REQUIRED ACTION: Return the entries below in full. Keep every word as it is.

DATA FOR THE TASK:
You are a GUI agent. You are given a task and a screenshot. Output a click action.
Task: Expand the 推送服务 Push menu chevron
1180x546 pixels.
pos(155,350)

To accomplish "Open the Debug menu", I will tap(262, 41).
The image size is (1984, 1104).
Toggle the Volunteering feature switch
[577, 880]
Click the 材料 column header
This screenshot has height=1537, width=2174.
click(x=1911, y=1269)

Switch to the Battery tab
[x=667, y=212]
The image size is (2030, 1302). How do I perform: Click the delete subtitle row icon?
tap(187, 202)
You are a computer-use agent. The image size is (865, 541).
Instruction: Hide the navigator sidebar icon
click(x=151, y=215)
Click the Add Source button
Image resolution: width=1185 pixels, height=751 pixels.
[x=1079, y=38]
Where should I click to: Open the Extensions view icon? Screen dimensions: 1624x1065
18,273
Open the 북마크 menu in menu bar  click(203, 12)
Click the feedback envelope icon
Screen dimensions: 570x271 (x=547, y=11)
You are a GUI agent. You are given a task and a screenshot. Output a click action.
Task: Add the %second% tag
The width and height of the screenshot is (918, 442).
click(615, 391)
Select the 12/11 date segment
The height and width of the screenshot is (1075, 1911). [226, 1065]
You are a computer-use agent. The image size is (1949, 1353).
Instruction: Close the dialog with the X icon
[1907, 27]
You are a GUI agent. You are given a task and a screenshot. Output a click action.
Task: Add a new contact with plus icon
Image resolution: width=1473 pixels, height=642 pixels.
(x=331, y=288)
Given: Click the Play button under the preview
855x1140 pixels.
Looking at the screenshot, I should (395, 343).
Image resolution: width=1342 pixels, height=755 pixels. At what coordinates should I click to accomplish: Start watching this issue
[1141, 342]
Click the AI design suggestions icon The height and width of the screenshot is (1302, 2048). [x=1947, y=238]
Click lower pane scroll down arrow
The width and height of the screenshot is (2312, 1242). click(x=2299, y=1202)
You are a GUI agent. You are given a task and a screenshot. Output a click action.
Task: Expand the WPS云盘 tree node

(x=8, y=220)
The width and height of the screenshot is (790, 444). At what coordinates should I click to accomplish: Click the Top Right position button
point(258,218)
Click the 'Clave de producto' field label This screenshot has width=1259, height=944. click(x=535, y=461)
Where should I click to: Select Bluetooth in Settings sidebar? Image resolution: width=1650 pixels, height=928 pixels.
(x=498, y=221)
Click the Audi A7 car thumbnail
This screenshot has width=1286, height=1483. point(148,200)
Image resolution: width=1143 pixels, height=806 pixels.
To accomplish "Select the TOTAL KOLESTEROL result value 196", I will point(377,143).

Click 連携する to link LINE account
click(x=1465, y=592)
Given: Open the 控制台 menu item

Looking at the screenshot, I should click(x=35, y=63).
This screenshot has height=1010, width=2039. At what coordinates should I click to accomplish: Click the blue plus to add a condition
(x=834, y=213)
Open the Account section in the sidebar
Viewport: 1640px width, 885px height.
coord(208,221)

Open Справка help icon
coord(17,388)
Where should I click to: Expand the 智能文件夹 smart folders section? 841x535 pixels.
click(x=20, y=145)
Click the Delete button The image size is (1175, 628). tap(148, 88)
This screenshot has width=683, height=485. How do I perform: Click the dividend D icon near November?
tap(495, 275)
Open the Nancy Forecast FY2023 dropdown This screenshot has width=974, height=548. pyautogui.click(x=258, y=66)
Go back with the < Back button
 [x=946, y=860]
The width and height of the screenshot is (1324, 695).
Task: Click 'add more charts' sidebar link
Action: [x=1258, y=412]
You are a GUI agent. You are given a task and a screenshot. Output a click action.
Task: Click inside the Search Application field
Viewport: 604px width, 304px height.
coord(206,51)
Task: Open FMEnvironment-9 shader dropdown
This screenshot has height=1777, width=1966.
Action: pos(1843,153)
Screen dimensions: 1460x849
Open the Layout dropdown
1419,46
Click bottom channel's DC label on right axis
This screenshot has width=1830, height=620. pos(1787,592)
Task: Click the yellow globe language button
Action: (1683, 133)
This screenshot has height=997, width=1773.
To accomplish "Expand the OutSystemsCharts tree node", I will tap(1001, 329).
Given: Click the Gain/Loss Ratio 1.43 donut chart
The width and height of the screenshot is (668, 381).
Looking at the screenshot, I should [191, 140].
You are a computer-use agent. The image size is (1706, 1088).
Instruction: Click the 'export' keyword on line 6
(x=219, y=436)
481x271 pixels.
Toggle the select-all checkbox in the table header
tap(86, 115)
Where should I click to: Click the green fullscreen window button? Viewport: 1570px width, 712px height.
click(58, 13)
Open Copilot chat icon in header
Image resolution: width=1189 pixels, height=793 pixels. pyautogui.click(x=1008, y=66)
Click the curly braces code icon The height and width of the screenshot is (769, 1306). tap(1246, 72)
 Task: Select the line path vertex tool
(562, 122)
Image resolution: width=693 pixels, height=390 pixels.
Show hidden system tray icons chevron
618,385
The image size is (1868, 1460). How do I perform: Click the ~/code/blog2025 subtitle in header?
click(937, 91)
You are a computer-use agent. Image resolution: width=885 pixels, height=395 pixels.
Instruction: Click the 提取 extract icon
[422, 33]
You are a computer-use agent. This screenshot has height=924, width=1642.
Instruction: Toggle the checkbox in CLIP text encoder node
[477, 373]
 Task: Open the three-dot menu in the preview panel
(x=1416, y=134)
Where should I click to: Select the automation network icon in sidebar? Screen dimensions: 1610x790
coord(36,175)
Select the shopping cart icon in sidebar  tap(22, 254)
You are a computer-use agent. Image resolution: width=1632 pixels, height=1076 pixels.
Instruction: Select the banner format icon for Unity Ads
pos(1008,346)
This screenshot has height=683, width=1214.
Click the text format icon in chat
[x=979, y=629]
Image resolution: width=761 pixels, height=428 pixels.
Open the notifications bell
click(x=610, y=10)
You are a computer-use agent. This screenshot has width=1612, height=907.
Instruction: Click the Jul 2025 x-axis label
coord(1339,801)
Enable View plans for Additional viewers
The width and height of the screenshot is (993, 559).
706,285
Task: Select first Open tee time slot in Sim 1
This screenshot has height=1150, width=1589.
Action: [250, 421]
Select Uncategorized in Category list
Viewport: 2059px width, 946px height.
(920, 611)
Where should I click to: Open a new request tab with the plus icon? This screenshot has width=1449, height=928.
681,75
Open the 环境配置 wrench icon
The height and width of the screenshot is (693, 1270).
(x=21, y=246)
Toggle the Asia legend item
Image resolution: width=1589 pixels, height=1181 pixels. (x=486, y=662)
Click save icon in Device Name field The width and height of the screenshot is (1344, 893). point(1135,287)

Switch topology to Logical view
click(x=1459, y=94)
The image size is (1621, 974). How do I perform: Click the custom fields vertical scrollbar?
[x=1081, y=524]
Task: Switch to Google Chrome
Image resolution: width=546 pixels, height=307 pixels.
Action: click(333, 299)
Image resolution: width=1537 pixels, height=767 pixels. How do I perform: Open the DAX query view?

EXERCISE ANSWER:
You are a GUI agent. You are given a task and a screenshot. Output a click action.
Task: Expand the 推送服务 Push menu chevron
1180x546 pixels.
pos(155,350)

To accomplish "Open the Debug menu", I will tap(262, 41).
The image size is (1984, 1104).
Toggle the Volunteering feature switch
[577, 880]
Click the 材料 column header
This screenshot has height=1537, width=2174.
click(x=1911, y=1269)

Switch to the Battery tab
[x=667, y=212]
The image size is (2030, 1302). How do I perform: Click the delete subtitle row icon?
tap(187, 202)
You are a computer-use agent. The image size is (865, 541).
Instruction: Hide the navigator sidebar icon
click(x=151, y=215)
Click the Add Source button
Image resolution: width=1185 pixels, height=751 pixels.
[x=1079, y=38]
Where should I click to: Open the Extensions view icon? Screen dimensions: 1624x1065
18,273
Open the 북마크 menu in menu bar  click(203, 12)
Click the feedback envelope icon
Screen dimensions: 570x271 (x=547, y=11)
You are a GUI agent. You are given a task and a screenshot. Output a click action.
Task: Add the %second% tag
The width and height of the screenshot is (918, 442).
click(615, 391)
Select the 12/11 date segment
The height and width of the screenshot is (1075, 1911). [226, 1065]
You are a computer-use agent. The image size is (1949, 1353).
Instruction: Close the dialog with the X icon
[1907, 27]
You are a GUI agent. You are given a task and a screenshot. Output a click action.
Task: Add a new contact with plus icon
Image resolution: width=1473 pixels, height=642 pixels.
(x=331, y=288)
Given: Click the Play button under the preview
855x1140 pixels.
Looking at the screenshot, I should (395, 343).
Image resolution: width=1342 pixels, height=755 pixels. At what coordinates should I click to accomplish: Start watching this issue
[1141, 342]
Click the AI design suggestions icon The height and width of the screenshot is (1302, 2048). [x=1947, y=238]
Click lower pane scroll down arrow
The width and height of the screenshot is (2312, 1242). click(x=2299, y=1202)
You are a GUI agent. You are given a task and a screenshot. Output a click action.
Task: Expand the WPS云盘 tree node

(x=8, y=220)
The width and height of the screenshot is (790, 444). At what coordinates should I click to accomplish: Click the Top Right position button
point(258,218)
Click the 'Clave de producto' field label This screenshot has width=1259, height=944. click(x=535, y=461)
Where should I click to: Select Bluetooth in Settings sidebar? Image resolution: width=1650 pixels, height=928 pixels.
(x=498, y=221)
Click the Audi A7 car thumbnail
This screenshot has width=1286, height=1483. point(148,200)
Image resolution: width=1143 pixels, height=806 pixels.
To accomplish "Select the TOTAL KOLESTEROL result value 196", I will point(377,143).

Click 連携する to link LINE account
click(x=1465, y=592)
Given: Open the 控制台 menu item

Looking at the screenshot, I should click(x=35, y=63).
This screenshot has height=1010, width=2039. At what coordinates should I click to accomplish: Click the blue plus to add a condition
(x=834, y=213)
Open the Account section in the sidebar
Viewport: 1640px width, 885px height.
coord(208,221)

Open Справка help icon
coord(17,388)
Where should I click to: Expand the 智能文件夹 smart folders section? 841x535 pixels.
click(x=20, y=145)
Click the Delete button The image size is (1175, 628). tap(148, 88)
This screenshot has width=683, height=485. How do I perform: Click the dividend D icon near November?
tap(495, 275)
Open the Nancy Forecast FY2023 dropdown This screenshot has width=974, height=548. pyautogui.click(x=258, y=66)
Go back with the < Back button
 [x=946, y=860]
The width and height of the screenshot is (1324, 695).
Task: Click 'add more charts' sidebar link
Action: [x=1258, y=412]
You are a GUI agent. You are given a task and a screenshot. Output a click action.
Task: Click inside the Search Application field
Viewport: 604px width, 304px height.
coord(206,51)
Task: Open FMEnvironment-9 shader dropdown
This screenshot has height=1777, width=1966.
Action: pos(1843,153)
Screen dimensions: 1460x849
Open the Layout dropdown
1419,46
Click bottom channel's DC label on right axis
This screenshot has width=1830, height=620. pos(1787,592)
Task: Click the yellow globe language button
Action: (1683, 133)
This screenshot has height=997, width=1773.
To accomplish "Expand the OutSystemsCharts tree node", I will tap(1001, 329).
Given: Click the Gain/Loss Ratio 1.43 donut chart
The width and height of the screenshot is (668, 381).
Looking at the screenshot, I should [191, 140].
You are a computer-use agent. The image size is (1706, 1088).
Instruction: Click the 'export' keyword on line 6
(x=219, y=436)
481x271 pixels.
Toggle the select-all checkbox in the table header
tap(86, 115)
Where should I click to: Click the green fullscreen window button? Viewport: 1570px width, 712px height.
click(58, 13)
Open Copilot chat icon in header
Image resolution: width=1189 pixels, height=793 pixels. pyautogui.click(x=1008, y=66)
Click the curly braces code icon The height and width of the screenshot is (769, 1306). tap(1246, 72)
 Task: Select the line path vertex tool
(562, 122)
Image resolution: width=693 pixels, height=390 pixels.
Show hidden system tray icons chevron
618,385
The image size is (1868, 1460). How do I perform: Click the ~/code/blog2025 subtitle in header?
click(937, 91)
You are a computer-use agent. Image resolution: width=885 pixels, height=395 pixels.
Instruction: Click the 提取 extract icon
[422, 33]
You are a computer-use agent. This screenshot has height=924, width=1642.
Instruction: Toggle the checkbox in CLIP text encoder node
[477, 373]
 Task: Open the three-dot menu in the preview panel
(x=1416, y=134)
Where should I click to: Select the automation network icon in sidebar? Screen dimensions: 1610x790
coord(36,175)
Select the shopping cart icon in sidebar  tap(22, 254)
You are a computer-use agent. Image resolution: width=1632 pixels, height=1076 pixels.
Instruction: Select the banner format icon for Unity Ads
pos(1008,346)
This screenshot has height=683, width=1214.
Click the text format icon in chat
[x=979, y=629]
Image resolution: width=761 pixels, height=428 pixels.
Open the notifications bell
click(x=610, y=10)
You are a computer-use agent. This screenshot has width=1612, height=907.
Instruction: Click the Jul 2025 x-axis label
coord(1339,801)
Enable View plans for Additional viewers
The width and height of the screenshot is (993, 559).
706,285
Task: Select first Open tee time slot in Sim 1
This screenshot has height=1150, width=1589.
Action: [250, 421]
Select Uncategorized in Category list
Viewport: 2059px width, 946px height.
(920, 611)
Where should I click to: Open a new request tab with the plus icon? This screenshot has width=1449, height=928.
681,75
Open the 环境配置 wrench icon
The height and width of the screenshot is (693, 1270).
(x=21, y=246)
Toggle the Asia legend item
Image resolution: width=1589 pixels, height=1181 pixels. (x=486, y=662)
Click save icon in Device Name field The width and height of the screenshot is (1344, 893). point(1135,287)

Switch topology to Logical view
click(x=1459, y=94)
The image size is (1621, 974). How do I perform: Click the custom fields vertical scrollbar?
[x=1081, y=524]
Task: Switch to Google Chrome
Image resolution: width=546 pixels, height=307 pixels.
Action: click(333, 299)
Image resolution: width=1537 pixels, height=767 pixels. How do I perform: Open the DAX query view?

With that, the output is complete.